D-dimer is most useful when used in conjunction with history, physical, and validated risk stratification tools like the Aortic Dissection Detection Risk Score (ADD-RS). This decision tool takes into account any high-risk condition associated with dissection, such as Marfan syndrome, family history, or aortic valve disease in conjunction with high-risk features in the history and high-risk examination findings. (https://www.mdcalc.com/calc/4060/aortic-dissection-detection-risk-score-add-rs). If the ADD-RS score is ≤ 1 and the D-dimer is < 500 ng/mL, the risk for acute aortic dissection is very low, and it would be reasonable to not pursue CTA.32

There is emerging evidence for additional laboratory testing that may have a diagnostic value when evaluating for dissection, such as tenascin-C (TN-C), fibrinogen degradation products (FDP), and N-terminal pro-B-type natriuretic peptide (NT-proBNP). One study found that TN-C had both high sensitivity and specificity for acute aortic dissection and did well to distinguish dissection from acute coronary syndromes.33

There also are some tests that should be ordered preemptively if there is concern for aortic dissection. Basic laboratory evaluation, including liver function and lactate, is helpful to evaluate for end organ dysfunction looking for acute renal failure, ischemic hepatitis, or elevated lactate associated with hypoperfusion. Coagulation studies should be collected to evaluate for complicating factors such as coagulopathy or if the patient is anticoagulated. A transfusion type and screen also should be collected preemptively in the ED in preparation for operative management.
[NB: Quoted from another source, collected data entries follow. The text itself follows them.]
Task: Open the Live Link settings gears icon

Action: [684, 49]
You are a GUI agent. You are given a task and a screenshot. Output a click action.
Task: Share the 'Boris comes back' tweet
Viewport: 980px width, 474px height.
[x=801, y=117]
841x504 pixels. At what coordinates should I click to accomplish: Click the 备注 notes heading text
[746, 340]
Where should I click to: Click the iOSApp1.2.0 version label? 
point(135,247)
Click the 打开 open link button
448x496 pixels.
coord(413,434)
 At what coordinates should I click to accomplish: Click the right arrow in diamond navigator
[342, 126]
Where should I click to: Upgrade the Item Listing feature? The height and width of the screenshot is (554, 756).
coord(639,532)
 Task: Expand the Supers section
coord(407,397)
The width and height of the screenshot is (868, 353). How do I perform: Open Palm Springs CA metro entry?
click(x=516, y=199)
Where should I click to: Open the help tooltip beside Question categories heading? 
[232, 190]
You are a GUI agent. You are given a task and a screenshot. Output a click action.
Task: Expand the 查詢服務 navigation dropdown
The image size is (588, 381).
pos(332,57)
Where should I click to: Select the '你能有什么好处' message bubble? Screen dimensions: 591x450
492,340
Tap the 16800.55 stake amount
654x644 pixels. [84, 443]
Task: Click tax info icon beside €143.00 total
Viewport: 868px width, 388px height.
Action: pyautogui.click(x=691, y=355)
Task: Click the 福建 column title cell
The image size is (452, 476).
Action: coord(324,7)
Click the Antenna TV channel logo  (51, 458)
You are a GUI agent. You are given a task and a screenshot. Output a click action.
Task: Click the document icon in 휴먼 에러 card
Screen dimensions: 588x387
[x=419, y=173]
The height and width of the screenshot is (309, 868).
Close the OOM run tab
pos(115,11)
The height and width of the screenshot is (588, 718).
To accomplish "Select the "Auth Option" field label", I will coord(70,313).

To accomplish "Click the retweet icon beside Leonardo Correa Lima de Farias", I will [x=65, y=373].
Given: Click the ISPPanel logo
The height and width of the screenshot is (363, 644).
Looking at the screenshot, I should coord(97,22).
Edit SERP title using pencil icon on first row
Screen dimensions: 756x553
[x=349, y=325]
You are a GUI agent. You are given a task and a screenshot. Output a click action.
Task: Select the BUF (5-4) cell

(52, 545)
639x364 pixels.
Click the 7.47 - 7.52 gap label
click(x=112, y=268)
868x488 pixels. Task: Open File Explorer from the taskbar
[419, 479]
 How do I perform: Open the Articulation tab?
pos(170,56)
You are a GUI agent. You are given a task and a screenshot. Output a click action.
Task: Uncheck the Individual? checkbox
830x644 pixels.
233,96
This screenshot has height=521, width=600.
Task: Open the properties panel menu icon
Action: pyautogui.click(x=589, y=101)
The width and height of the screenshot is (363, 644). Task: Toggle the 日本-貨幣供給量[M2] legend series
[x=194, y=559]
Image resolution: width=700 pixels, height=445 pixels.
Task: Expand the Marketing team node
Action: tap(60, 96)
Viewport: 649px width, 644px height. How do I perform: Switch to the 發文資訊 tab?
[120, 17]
It is important to recognize that errors in diagnosis are common in aortic dissection. The most frequent complaint seen in acute aortic dissection is chest pain, contributing to the misdiagnosis of the more common condition of acute coronary syndrome. In general, aortic dissection is misdiagnosed in about one-third of cases. This is because of the symptom overlap with other conditions and the lack of classic findings on screening studies such as chest radiograph.34 The most predictive clinical features and risk factors for missed diagnosis of aortic dissection are atypical or absent pain, the absence of classic physical exam findings, overlap with other common conditions, and presentation to non-tertiary centers. It is imperative to maintain a broad differential in the undifferentiated patient. Both anchoring biases and premature closure easily can result in misdiagnosis and poor patient outcomes.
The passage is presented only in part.